A rally against police brutality in Regina in 2000. Photo from the _Briarpatch_ archives, by Elsie Beechie.

In April, the CBC made an unprecedented effort to map fatal police encounters in Canada. They looked at 461 police-involved deaths between 2000 and 2017, and found that the rate at which Canadians die in encounters with police has nearly doubled in the last 20 years. Unsurprisingly, Indigenous and Black people and people with mental illness are killed at disproportionately high rates. Of the 461 deaths, criminal charges were laid against an officer in 18 cases, and there were only two convictions.

Cops may kill fewer people in Canada, but it’s clear that the same racism and lack of accountability underpins police shootings as in the U.S. The only difference is that, in Canada, it’s accompanied by less transparency and a paucity of data.

Briarpatch doesn’t have the resources to maintain a nationwide database of people who’ve been killed by cops. So we started with one story – the life and death of Josephine Pelletier.

Too often, news articles of fatal police shootings are decontextualized, ripped from history – a Black or Brown person has a mental health crisis, sometimes while holding a knife or wearing a hoodie, and they are shot to death by a cop. The journalist notes whether the victim used substances, or had a criminal record. They take down a few bewildered and mournful quotes from friends and family. Police officers pat themselves on the back at a press conference. The story disappears from the news cycle.

Of the 461 deaths, criminal charges were laid against an officer in 18 cases, and there were only two convictions.

We tried to tell Josephine’s story differently. The author, Sara Birrell, spoke to Indigenous advocates for context, relied on Elders for guidance, and interviewed Josephine’s mother at length. We started at the beginning, with her childhood. We questioned the justice of a system that purported to “rehabilitate” her, but kept her locked in a cage for half of her life. We tried to show that police shootings are almost always precipitated by colonialism, racism, poverty, and stigmatization of mental illness.

It’s important to be able to say the names, and fully tell the stories, of people who have died at the hands of police. It’s only by doing so that we can understand the continuum of police surveillance, harassment, and violence that Black and Brown people live under, which ranges from carding to being killed. It reminds us why we fight against armed officers being stationed in schools, or uniformed cops being allowed to march in Pride parades.

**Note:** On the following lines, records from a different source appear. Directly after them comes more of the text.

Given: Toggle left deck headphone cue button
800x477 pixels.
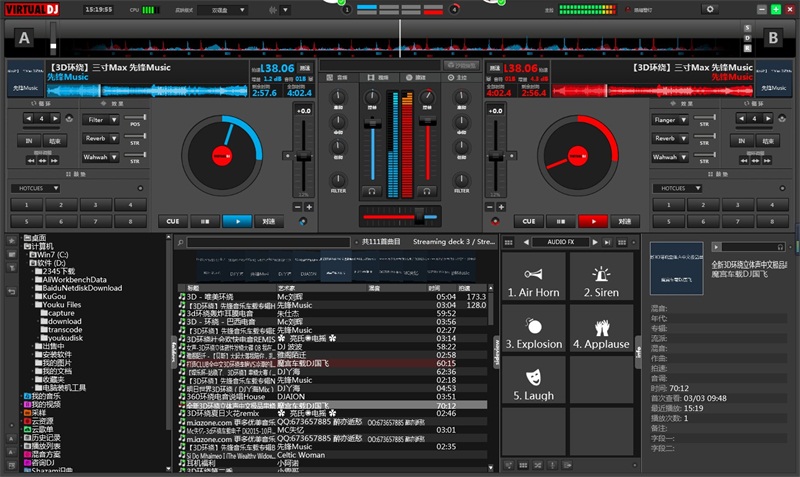Looking at the screenshot, I should coord(372,190).
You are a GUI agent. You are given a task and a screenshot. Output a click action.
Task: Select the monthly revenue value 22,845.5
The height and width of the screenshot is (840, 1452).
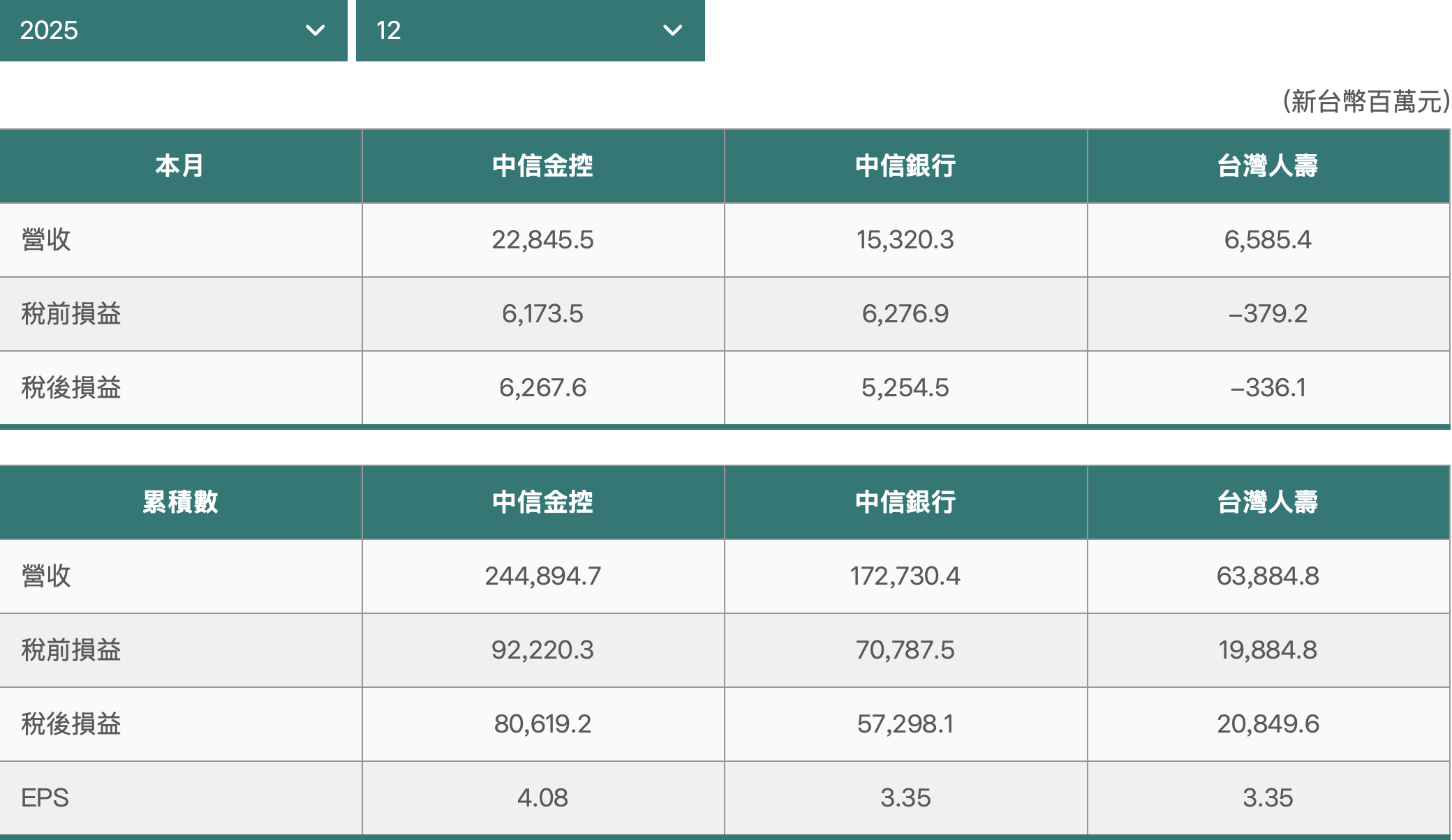[542, 239]
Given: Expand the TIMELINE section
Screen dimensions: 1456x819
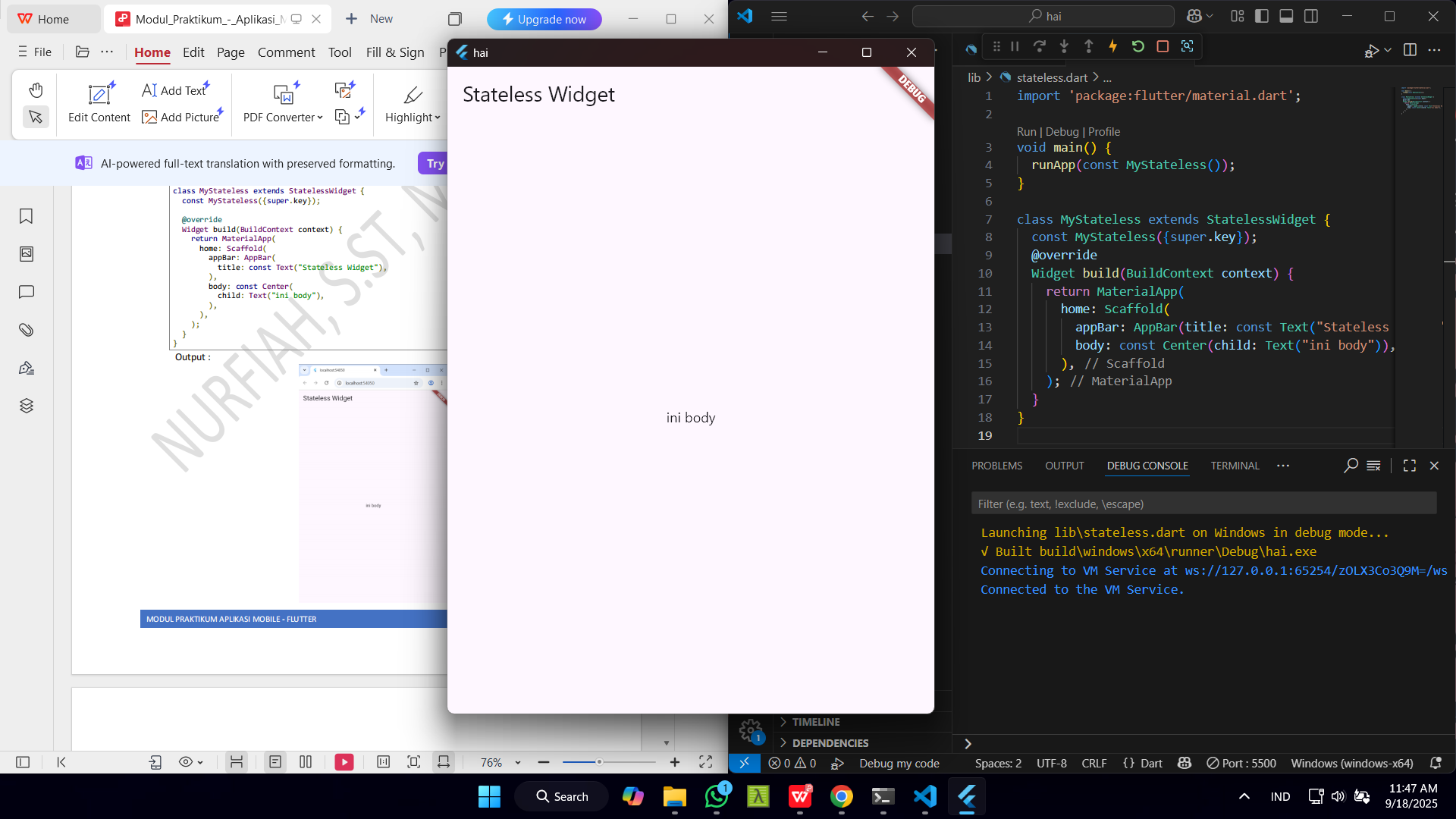Looking at the screenshot, I should coord(815,722).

A world without police is a remarkable feat of imagination – because it’s not just about abolishing the police. It’s about envisioning a world in which every person has what is needed to address the root causes of violence and harm, and those resources are collectively provided. That means housing, health care, access to lands and waters that we all protect, and the end of white supremacy and prisons. It means a society based on mutual aid and transformative justice.

It’s a demanding vision, but it’s also a matter of life and death.